Free After-Hours Analysis:

TL;DR: At the end.

Thursday was another ugly session for the S&P 500 as the index shed 1.2%. After a calm, even boring spring, volatility is roaring back. What this means for the market’s next move is the point of this analysis.

The primary catalyst for this month’s second-guessing is the latest flareup in Trump’s trade war with China. But as unnerving as the situation feels, the index is still holding above long-term support at 2,800.

In Tuesday’s free blog post I wrote the following:

“Quite simply, a market that refuses to go down will eventually go up. As long as we continue holding 2,800 support, the situation is constructive.
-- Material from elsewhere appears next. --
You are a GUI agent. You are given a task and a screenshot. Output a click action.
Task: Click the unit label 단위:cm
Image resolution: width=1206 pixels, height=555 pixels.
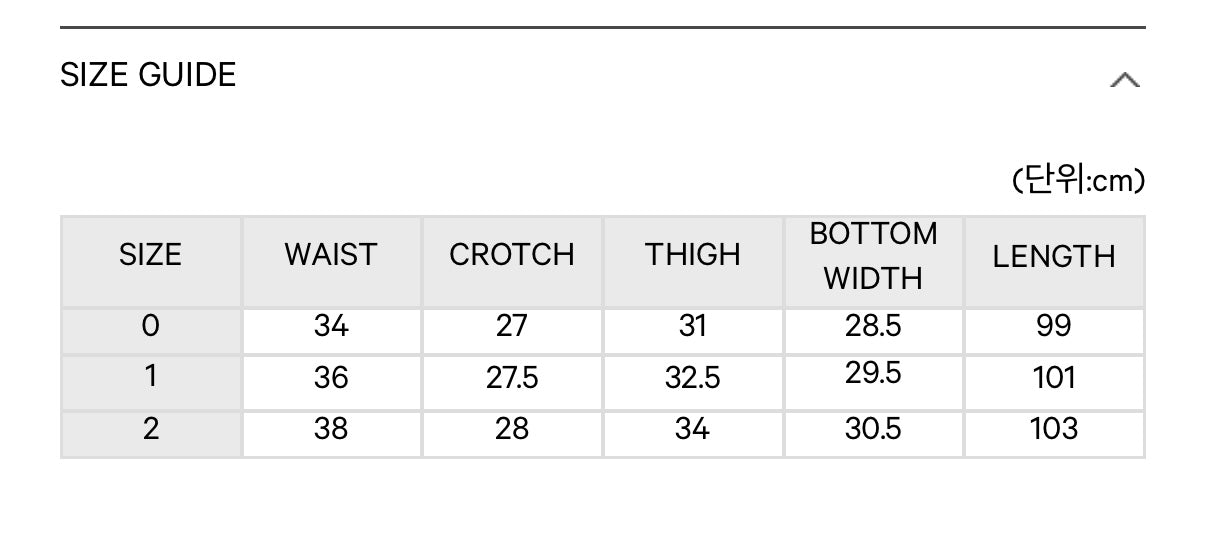click(x=1078, y=181)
Eventually headlines will let up and at this point, the only thing we need to rally back to the highs is less bad news.”

And two days later, nothing changed. Fear of new headlines is weighing on traders’ moods, but so far this latest bout of selling only brought us back to support.

The thing to remember about routine dips back to support is they always feel like things are about to get a lot worse. If they didn’t, no one would sell and prices wouldn’t dip in the first place.

So the question we have to ask ourselves is if this dip is the real deal and things are on the verge of getting a lot worse? Or if this is just another vanilla pullback back to support and savvy traders are buying these discounts?

Trumps has been waging his trade war for more than a year, and despite some volatility in the stock market along the way, the economy has swallowed all of the previous escalations fairly well. Without a doubt, these additional taxes on businesses and consumers are not helping the US economy, but so far they don’t seem to be doing a large amount of damage.

The thing to remember about headlines is once the market comes to terms with them, they get priced in and stop mattering. By the time the crowd knows about something, most people have already made all the trades they want to make. The people who fear Trump’s trade war sold last year and were replaced by confident dip buyers willing to hold these risks. Once we run out of people willing to these headlines, they stop mattering.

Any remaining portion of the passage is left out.